Exigências e concessões
Nas últimas semanas, agricultores franceses ocuparam estradas com seus tratores e caminhões, num protesto que se espalhou pelo país, inclusive ameaçando bloquear acessos à capital, Paris. O presidente Emmanuel Macron vem enfrentando resistência em suas tentativas de implementar novas diretrizes de produção, como cortar subsídios ao setor e estipular metas rigorosas para reduzir a emissão de gases poluentes.
Diante das manifestações, o governo cedeu e anunciou que seguirá custeando parte do diesel agrícola, uma das exigências apresentadas pela liderança do movimento. Os combustíveis sempre representam uma indexação sensível a qualquer cadeia produtiva, não só para a manutenção das atividades como no cálculo do preço final, que inclui o frete.
Mas os ânimos parecem seguir exaltados, e um dos motivos tem a ver, indiretamente, com o Brasil. Macron é um opositor ferrenho do acordo de livre comércio que a União Europeia fechou com o Mercosul, o que pode ser um entrave sério na implementação do tratado, cuja negociação durou anos.
Os agricultores franceses temem a forte concorrência de produtos latino-americanos, disponíveis em maior número e a preços mais competitivos. Também pleiteiam flexibilização de regras ambientais e liberação de alguns defensivos.
Um continente insatisfeito e dividido
O que acontece na França pode ser também observado em outros países europeus, como Holanda, Alemanha, Bélgica, Romênia e Polônia. Vem prevalecendo a percepção de que os governos locais estipulam regras de descarbonização, aumentam impostos e cortam subsídios sem dialogar com os representantes do setor, levando à indignação de produtores que exigem melhores condições de trabalho e respeito à atividade agrícola, tida por eles como essencial no fornecimento de gêneros alimentícios para todo o continente.
De fato, essas nações enfrentam um dilema, já que suas autoridades são ardorosas defensoras de uma transição para a “economia verde”, mas o fazem sem considerar que as medidas propostas impactam severamente a cadeia agrícola de seus territórios, sobretudo no aumento dos custos de produção. O desafio da demanda global por sustentabilidade e energia limpa não é um equilíbrio simples, uma vez que o encarecimento dos produtos costuma ser o resultado inevitável das taxações e cortes de subsídios, geralmente adotados pelos governos como forma de forçar os produtores a acelerarem sua adaptação às novas diretrizes.

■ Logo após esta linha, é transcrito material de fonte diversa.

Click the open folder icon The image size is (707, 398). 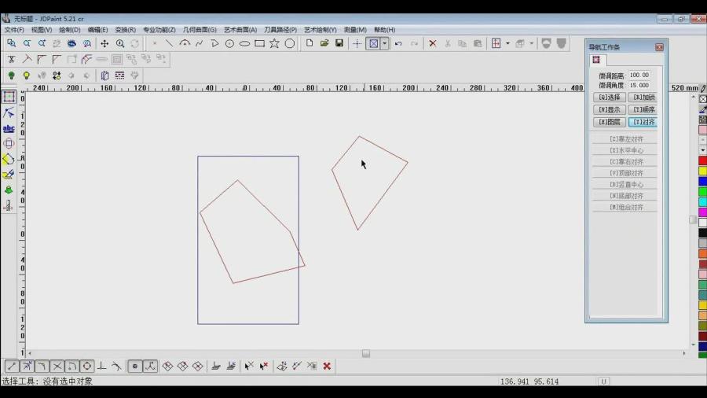tap(324, 44)
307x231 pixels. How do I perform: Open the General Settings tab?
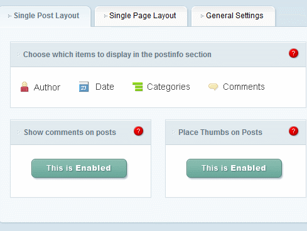click(233, 16)
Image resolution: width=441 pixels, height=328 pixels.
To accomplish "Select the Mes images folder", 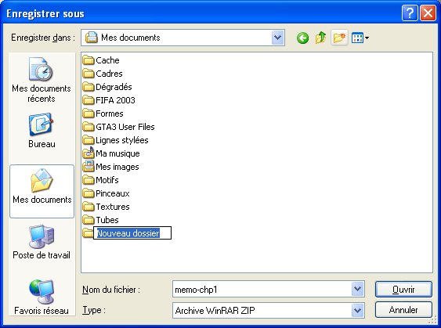I will pos(110,167).
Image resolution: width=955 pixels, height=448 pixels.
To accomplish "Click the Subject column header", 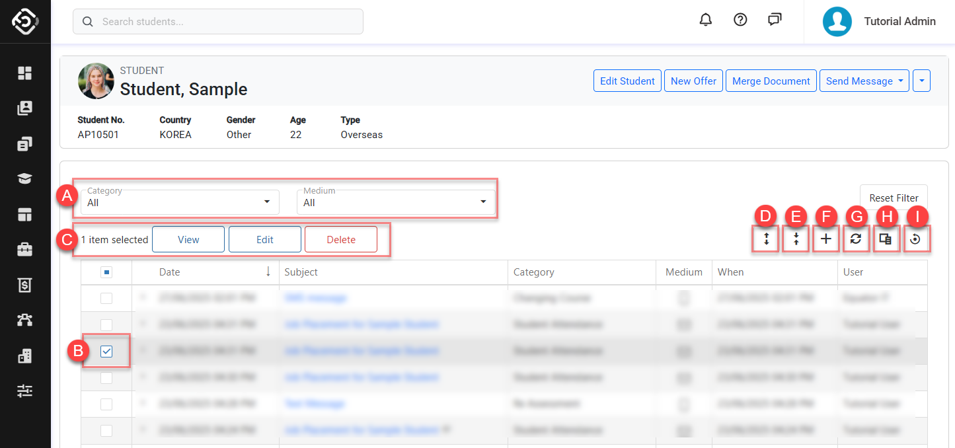I will point(301,272).
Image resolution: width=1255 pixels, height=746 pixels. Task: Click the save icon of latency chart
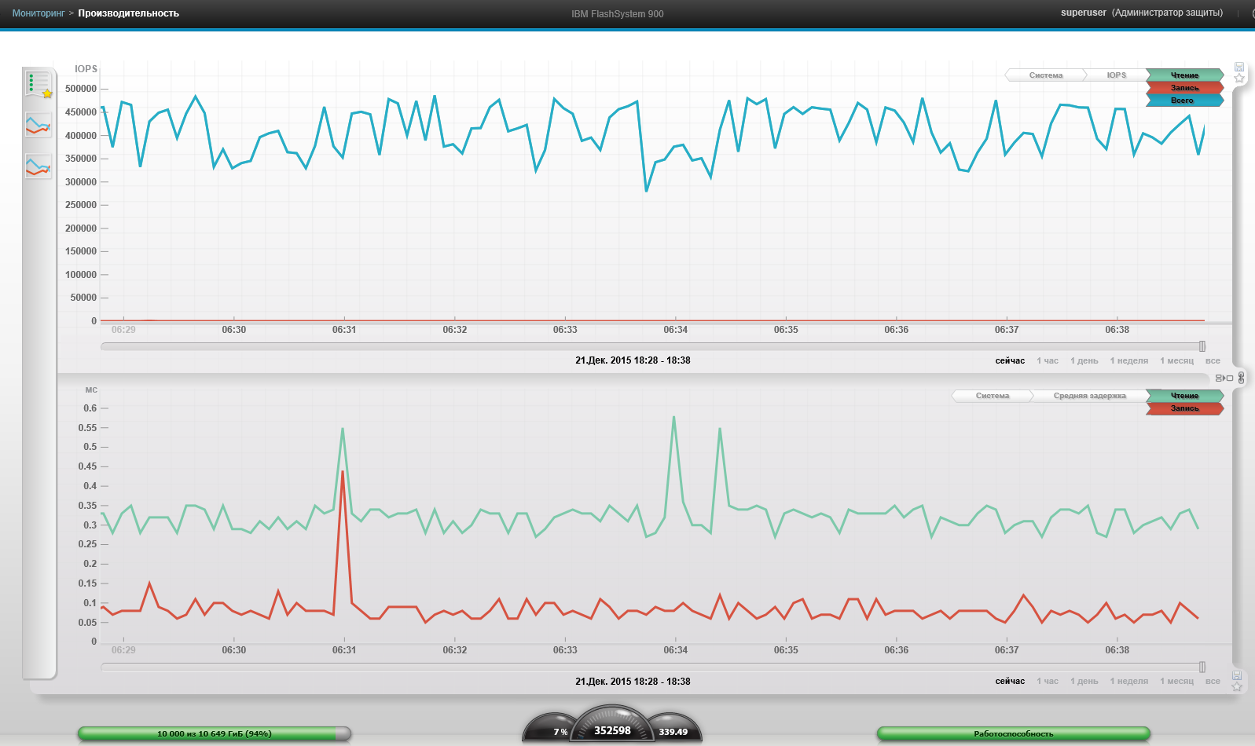1237,675
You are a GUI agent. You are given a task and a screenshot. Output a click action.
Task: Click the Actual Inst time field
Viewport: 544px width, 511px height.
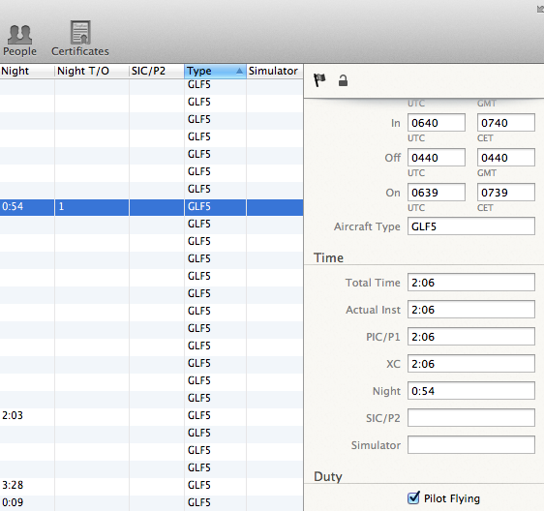click(471, 310)
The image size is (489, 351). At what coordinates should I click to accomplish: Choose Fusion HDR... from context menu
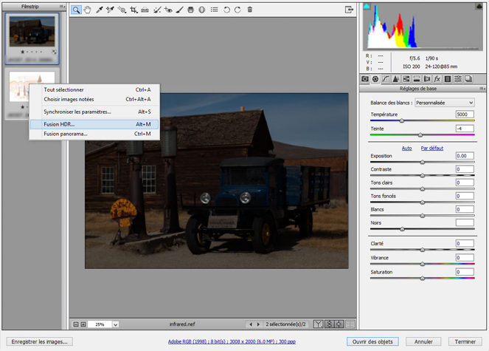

O diálogo não vem rendendo frutos, e são cada vez mais comuns cenas de equipamentos pesados bloqueando a passagem ou cercando prédios públicos. Na Holanda, onde as manifestações começaram em 2022, a insatisfação dos agricultores influenciou inclusive a recente vitória de um partido mais direitista nas eleições gerais, além do êxito de uma legenda formada por produtores rurais no pleitos regionais. Os interesses do setor acabam mobilizando as atenções e promessas de candidatos em vários países, mexendo no já complicado tabuleiro da política.
A vantagem brasileira no contexto
O descompasso entre as decisões das cúpulas administrativas e a realidade das lavouras não é estranha ao Brasil, mas, de certa forma, o país vem conseguindo lidar melhor com a transição para um futuro de maior responsabilidade ambiental e climática. Em que pesem atritos pontuais com gestões menos simpáticas ao agronegócio, a atuação de frentes parlamentares e entidades de defesa do setor vem garantindo, ao longo de décadas e sucessivos governos, o aperfeiçoamento de todo o arcabouço técnico e orçamentário para que a agricultores brasileiros possam se adequar às novas demandas e tecnologias, independentemente da sua localização, tipo de cultivo ou tamanho das propriedades.
Com efeito, são raras por aqui as cenas de confusão como as que ocorrem atualmente na Europa. Produtores, encarregados logísticos e autoridades geralmente chegam a um consenso rápido para evitar maiores desgastes e manter a competitividade nacional, sem prejuízo dos ajustes naturais e necessários, sempre com a supervisão e auxílio de corpos técnicos qualificados como Embrapa e Sebrae, entre outros.
Assim, o desafio de migrar para as novas práticas vem acompanhado dos debates e instrumentos que se fazem necessários para atenuar efeitos adversos das mudanças e incluindo os agricultores na esfera digital, que é hoje um imperativo das atividades do campo, para além da preocupação em preservar mais e poluir menos, mantendo o patamar produtivo que fez do Brasil um gigante do ramo.